Lisboa, 19 out 2019 (Lusa) - A Fundação GDA vai lançar o programa "Arte sem Barreiras", no valor de 30.000 euros, que visa a integração ativa, formação contínua e capacitação" de artistas com deficiência, no mercado de trabalho, anunciou hoje a organização.

O programa "irá promover formação e incentivar a inclusão [de artistas] em projetos de criação artística em Portugal e no estrangeiro", "destina-se a bailarinos, atores e músicos profissionais com deficiência que pretendam progredir nas respetivas carreiras", e entra em vigor no próximo dia 28.

Esclarece a Fundação GDA que a verba prevista "será dividida em duas áreas: metade para apoiar a formação artística e o desenvolvimento de carreiras; e a outra parte para financiar a contratação de artistas".

"O programa visa contribuir para a promoção da cidadania, da dignidade e da qualidade de vida dos artistas com deficiência e, ao mesmo tempo, promover a inclusão e a coesão social", salienta a Fundação GDA em comunicado.

"Em Portugal, o acesso dos artistas com deficiência à atividade profissional é escasso e há falta de oportunidades de contratação nas artes performativas para intérpretes e executantes com deficiência", disse o diretor-geral da Fundação GDA, Mário Carneiro.

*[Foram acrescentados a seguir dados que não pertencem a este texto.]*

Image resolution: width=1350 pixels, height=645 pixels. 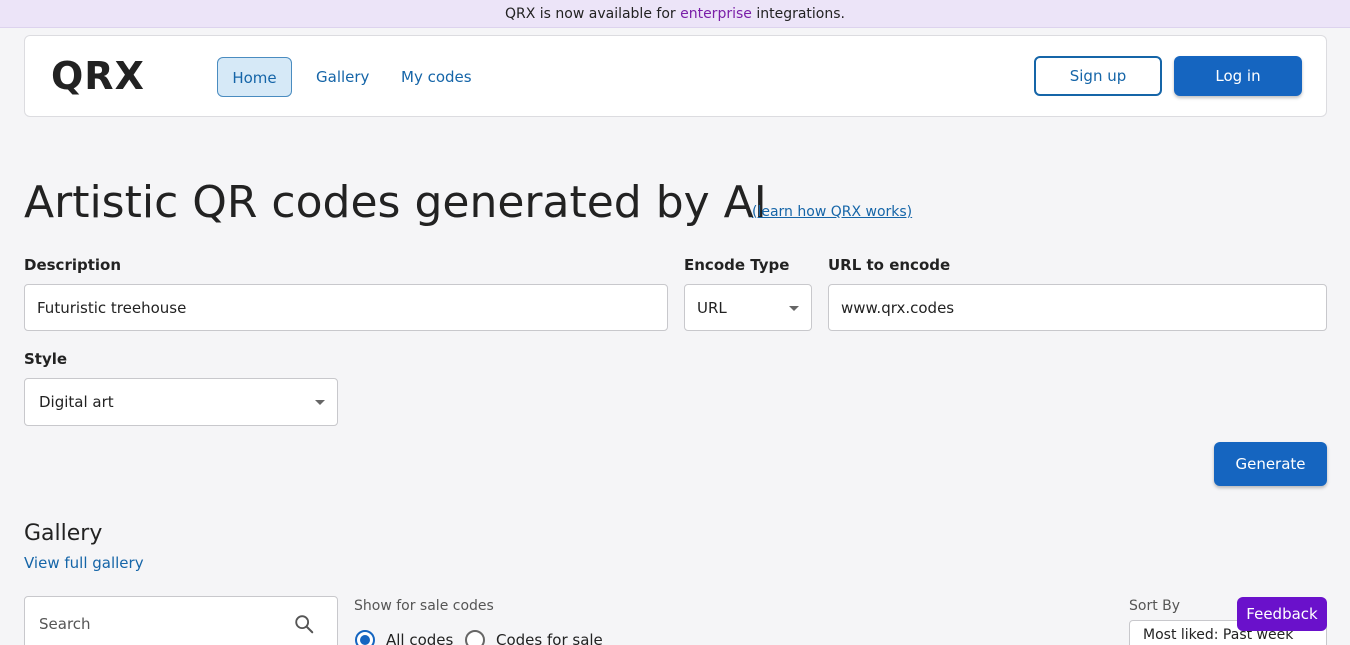 I want to click on qrx-logo: QRX, so click(x=98, y=76).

O responsável realçou que "este programa foi desenhado para apoiar o acesso e a criação de projetos de formação, e para incentivar a contratação de artistas com deficiência, por quem produz espetáculos".

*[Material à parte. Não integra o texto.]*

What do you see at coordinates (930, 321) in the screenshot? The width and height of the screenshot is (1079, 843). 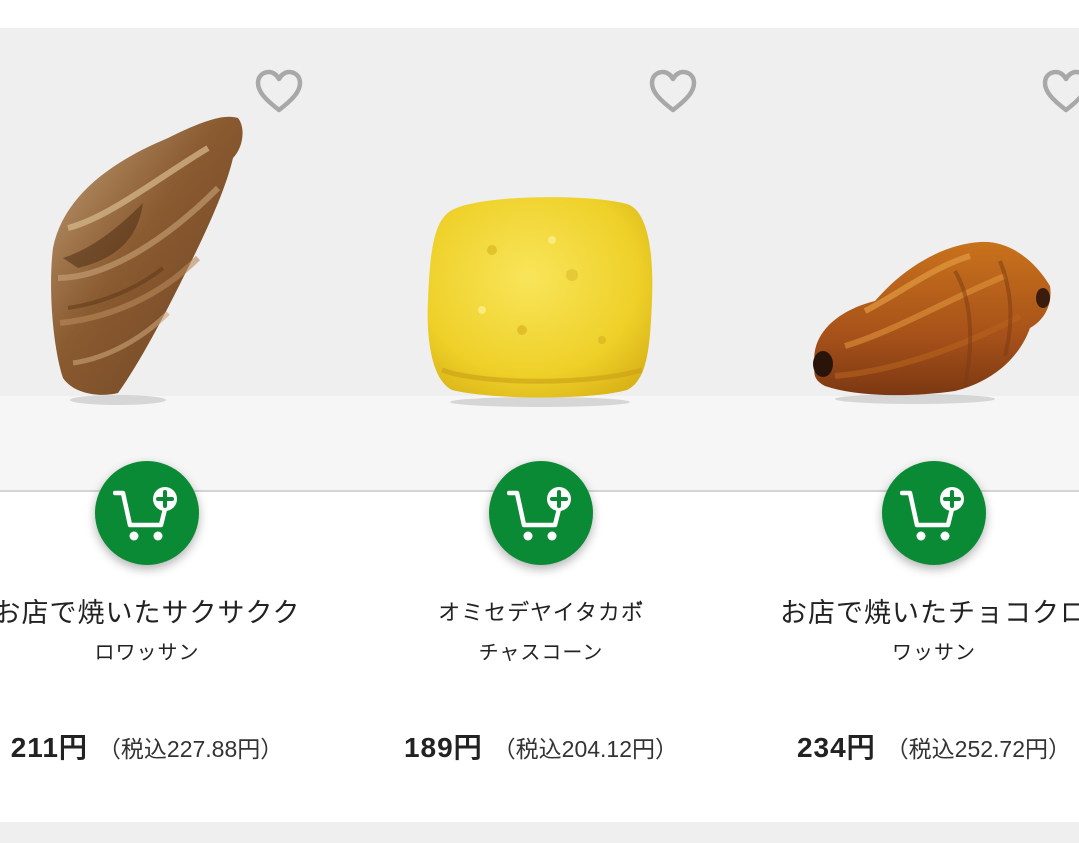 I see `chocolate-croissant-image` at bounding box center [930, 321].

"Queremos contribuir para que estes artistas possam exercer a sua atividade profissional em igualdade de circunstâncias com os seus colegas", afirma Carneiro no comunicado hoje divulgado.

De acordo com a GDA, no caso das formações artísticas e desenvolvimento de carreiras, serão admitidas candidaturas apresentadas por artistas em nome individual que tenham formação académica ou profissional, experiência profissional nas artes performativas e ainda que exerçam uma atividade profissional regular ou continuada.

Serão também permitidas candidaturas de estruturas de produção que integrem artistas com deficiência na sua equipa permanente para o acesso a ações de formação. As estruturas de produção e ensino artístico poderão ainda receber apoio para organizar estas iniciativas dirigidas a esses artistas, diz a GDA.

"O valor a atribuir para a frequência em ações de formação realizadas em território nacional não poderá exceder o montante de 750 euros. Já para formações realizadas no estrangeiro, o valor pode ir até 1.500 euros", escreve fundação.

"Para o apoio à contratação, que pretende criar condições equitativas de acesso ao mercado de trabalho de artistas com deficiência, apenas serão admitidas candidaturas apresentadas por estruturas de produção artística profissionais a operar em território nacional. Os valores atribuídos só poderão servir para pagar os `cachets` dos artistas. O programa poderá suportar até 4.000 euros por projeto. Os apoios poderão atingir até 75% dos honorários de cada artista", assegura a GDA.

Com este programa, a Fundação GDA quer "dar visibilidade às questões sociais levantadas pela deficiência" na comunidade artística. "Trata-se também de contribuir para sensibilizar e consciencializar a sociedade como um todo para este problema", conclui Mário Carneiro.